Environmental, permitting and social opposition organized via the 2nd ESG group can now prevent a mine from being permitted in a timely fashion. This group “mandates” that a minesite must minimize the carbon and environmental footprint which includes elimination surface tailings storage, waste rock piles, unfilled pits plus prior to closure, contouring the minesite back to original topography then replanted with native vegetation. SMART’s unique technical advantages combined with the Central oxide orebody can create a modern ESG mine design that neutralizes many permitting hurdles. See Image 25, the Clark Deposit in 2014 had a M&I Resource of 181mt grading 1.29opt Ag and 5.67% Manganese.

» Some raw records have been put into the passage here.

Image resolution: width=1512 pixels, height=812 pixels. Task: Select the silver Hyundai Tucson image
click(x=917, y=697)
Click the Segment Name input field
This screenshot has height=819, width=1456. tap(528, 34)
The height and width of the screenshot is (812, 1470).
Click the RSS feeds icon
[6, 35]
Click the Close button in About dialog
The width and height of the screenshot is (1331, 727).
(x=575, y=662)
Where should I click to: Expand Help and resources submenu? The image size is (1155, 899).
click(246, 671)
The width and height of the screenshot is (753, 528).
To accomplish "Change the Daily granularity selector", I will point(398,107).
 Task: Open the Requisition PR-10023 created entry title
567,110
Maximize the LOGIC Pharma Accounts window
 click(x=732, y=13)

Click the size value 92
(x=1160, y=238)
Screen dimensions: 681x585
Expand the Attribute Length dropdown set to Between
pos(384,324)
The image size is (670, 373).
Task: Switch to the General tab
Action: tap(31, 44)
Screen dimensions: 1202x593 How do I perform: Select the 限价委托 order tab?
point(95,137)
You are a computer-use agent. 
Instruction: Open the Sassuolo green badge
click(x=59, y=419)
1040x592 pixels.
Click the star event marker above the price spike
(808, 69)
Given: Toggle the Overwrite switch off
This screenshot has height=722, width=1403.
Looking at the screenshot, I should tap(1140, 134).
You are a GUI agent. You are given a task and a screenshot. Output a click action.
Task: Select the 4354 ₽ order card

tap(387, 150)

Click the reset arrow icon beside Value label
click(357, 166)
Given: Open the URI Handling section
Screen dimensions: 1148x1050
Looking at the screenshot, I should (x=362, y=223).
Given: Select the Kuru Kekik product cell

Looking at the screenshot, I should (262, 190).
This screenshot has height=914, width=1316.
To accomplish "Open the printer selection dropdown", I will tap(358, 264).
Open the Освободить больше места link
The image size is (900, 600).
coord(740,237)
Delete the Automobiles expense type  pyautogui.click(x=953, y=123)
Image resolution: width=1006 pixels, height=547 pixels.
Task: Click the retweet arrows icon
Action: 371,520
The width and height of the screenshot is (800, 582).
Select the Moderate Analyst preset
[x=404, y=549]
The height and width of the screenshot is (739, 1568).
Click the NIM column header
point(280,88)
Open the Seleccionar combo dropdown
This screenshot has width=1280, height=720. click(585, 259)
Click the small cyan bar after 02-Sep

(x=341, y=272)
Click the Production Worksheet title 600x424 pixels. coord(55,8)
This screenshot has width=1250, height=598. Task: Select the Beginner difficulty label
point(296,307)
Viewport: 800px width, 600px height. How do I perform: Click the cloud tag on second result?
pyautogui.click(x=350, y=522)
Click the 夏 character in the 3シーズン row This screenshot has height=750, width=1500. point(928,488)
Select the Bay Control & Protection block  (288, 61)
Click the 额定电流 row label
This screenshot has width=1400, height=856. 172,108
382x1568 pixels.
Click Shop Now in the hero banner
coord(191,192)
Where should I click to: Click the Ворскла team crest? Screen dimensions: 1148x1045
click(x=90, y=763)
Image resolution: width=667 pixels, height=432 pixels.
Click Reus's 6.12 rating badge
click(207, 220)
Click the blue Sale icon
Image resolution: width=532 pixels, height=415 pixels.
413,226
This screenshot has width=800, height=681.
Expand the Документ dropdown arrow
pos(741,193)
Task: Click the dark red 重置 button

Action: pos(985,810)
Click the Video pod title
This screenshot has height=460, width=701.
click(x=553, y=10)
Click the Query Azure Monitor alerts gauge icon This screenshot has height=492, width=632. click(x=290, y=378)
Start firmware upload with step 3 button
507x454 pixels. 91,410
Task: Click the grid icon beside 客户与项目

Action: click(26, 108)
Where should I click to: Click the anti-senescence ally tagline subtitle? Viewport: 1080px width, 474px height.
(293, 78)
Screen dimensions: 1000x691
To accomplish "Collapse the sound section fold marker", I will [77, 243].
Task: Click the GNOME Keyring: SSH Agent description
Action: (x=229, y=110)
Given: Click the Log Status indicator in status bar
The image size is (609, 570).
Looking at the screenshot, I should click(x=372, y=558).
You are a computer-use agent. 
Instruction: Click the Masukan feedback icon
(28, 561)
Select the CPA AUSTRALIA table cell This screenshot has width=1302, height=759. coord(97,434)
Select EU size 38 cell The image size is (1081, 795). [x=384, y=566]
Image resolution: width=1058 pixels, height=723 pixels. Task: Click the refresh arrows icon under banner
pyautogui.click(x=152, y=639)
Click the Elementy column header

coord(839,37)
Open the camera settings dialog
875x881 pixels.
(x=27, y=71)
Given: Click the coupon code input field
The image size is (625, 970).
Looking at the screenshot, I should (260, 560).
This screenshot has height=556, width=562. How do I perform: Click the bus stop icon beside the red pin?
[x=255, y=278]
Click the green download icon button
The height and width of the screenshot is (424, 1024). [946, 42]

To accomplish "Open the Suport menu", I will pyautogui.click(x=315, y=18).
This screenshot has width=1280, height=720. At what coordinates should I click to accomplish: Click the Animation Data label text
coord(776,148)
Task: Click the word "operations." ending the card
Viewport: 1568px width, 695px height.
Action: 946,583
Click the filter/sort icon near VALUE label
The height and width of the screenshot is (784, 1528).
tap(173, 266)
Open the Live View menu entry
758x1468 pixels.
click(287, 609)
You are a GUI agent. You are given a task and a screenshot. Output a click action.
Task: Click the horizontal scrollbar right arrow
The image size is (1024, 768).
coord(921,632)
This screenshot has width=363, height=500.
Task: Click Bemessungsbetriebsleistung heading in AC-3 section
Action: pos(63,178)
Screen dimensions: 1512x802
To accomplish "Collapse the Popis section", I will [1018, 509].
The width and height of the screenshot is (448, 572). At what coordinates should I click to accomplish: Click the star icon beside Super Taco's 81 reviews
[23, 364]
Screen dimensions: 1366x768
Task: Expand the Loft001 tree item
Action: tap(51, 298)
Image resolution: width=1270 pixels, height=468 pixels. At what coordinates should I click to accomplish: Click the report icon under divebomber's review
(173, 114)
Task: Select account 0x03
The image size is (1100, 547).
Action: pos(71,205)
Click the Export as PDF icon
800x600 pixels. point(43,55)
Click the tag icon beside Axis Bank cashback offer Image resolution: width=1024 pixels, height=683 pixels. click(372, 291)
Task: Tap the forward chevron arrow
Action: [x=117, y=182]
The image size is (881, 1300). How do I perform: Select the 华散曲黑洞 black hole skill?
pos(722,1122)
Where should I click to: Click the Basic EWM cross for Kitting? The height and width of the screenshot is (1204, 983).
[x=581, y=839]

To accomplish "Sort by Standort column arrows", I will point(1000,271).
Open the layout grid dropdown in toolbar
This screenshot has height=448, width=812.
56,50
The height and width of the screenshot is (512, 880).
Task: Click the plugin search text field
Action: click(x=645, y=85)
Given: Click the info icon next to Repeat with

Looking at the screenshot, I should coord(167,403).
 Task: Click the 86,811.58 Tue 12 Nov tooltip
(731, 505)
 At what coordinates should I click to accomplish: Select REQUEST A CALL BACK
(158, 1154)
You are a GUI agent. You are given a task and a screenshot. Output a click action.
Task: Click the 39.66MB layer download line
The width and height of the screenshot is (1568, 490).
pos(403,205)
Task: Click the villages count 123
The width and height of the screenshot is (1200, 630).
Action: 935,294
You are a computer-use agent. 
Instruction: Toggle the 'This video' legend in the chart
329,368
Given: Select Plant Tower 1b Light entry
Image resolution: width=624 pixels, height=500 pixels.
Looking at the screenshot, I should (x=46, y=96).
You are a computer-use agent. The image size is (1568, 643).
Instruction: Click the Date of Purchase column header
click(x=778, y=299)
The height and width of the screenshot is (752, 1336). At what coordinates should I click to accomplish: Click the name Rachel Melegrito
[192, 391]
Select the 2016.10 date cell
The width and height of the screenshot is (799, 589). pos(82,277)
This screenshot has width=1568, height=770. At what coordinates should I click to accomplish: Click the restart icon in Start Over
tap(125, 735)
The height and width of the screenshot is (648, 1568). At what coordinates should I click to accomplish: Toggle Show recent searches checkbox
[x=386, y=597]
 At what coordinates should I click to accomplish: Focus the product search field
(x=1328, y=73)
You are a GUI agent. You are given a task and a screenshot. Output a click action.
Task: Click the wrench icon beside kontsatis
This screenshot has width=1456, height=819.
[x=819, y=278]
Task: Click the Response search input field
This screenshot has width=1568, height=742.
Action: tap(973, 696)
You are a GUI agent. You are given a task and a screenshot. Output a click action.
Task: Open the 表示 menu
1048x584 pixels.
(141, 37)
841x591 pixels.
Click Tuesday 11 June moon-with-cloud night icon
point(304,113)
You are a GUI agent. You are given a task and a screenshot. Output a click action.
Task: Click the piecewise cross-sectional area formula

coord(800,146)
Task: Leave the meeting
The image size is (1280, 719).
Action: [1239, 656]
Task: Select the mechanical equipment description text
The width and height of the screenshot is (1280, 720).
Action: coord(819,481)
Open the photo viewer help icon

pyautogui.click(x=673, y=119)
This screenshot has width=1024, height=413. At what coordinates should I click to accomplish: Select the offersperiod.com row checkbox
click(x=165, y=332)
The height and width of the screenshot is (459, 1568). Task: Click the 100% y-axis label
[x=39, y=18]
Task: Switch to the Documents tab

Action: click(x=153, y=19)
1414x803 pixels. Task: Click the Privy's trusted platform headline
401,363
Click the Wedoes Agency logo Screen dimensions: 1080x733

The SMART ESG approach is to contract mine the oxidized Manganese deposit via several open pits. Assuming a 2:1 W:O ratio, an initial 100mt pit would generate 33m of ore to feed a Manganese metallurgical circuit plus stockpile 67m tons of SMART CRF aggregate. Backfilling the 1st pit would store 10 years of mixed sulphide - oxide tailings. At $2.50t mining cost, the Capex would be $250m. Design a 2nd pit to match the SMART LOM requirements. Whittle Consulting specializes in NPV optimization of complex matrix type mine plans to minimize preproduction and future Capex.
Governance focus, post Bre-X, has resulted in the mining industry adopting the PEA to FS approach to protect shareholders. An unfortunate side effect is that several PEA rules can legally keep SMART mining out of a FS. Secondly, ESG permitting starts as soon as an ore body appears economic. SMART uses CRF, not paste fill thus is offside with current AZM permitting. Thirdly a SMART trade off study via the PEA shaft design would make SMART appear to be uneconomic, hence the redesign to a triple ramp system to optimize SMART mining costs.
Taylor as per the PEA design would be a typical blasthole mine; hot, wet with relatively poor ground that requires stopes to be backfilled. Paste fill drains over time creating up to .5m high voids along the top of stopes. SMART jams CRF thus eliminating subsidence risk to mill foundations, oxide pit walls or creation of new pathways for water. NA blasthole mine productivity in 2021 is only 10 to 15tpms using the same equipment and paste fill as the Taylor PEA. Miner productivity has dropped 3% per year over the past 15 years. Blasthole mining is a poor platform for introducing Smart technology as all improvements introduced over the same time period could not improve ESG or profitability.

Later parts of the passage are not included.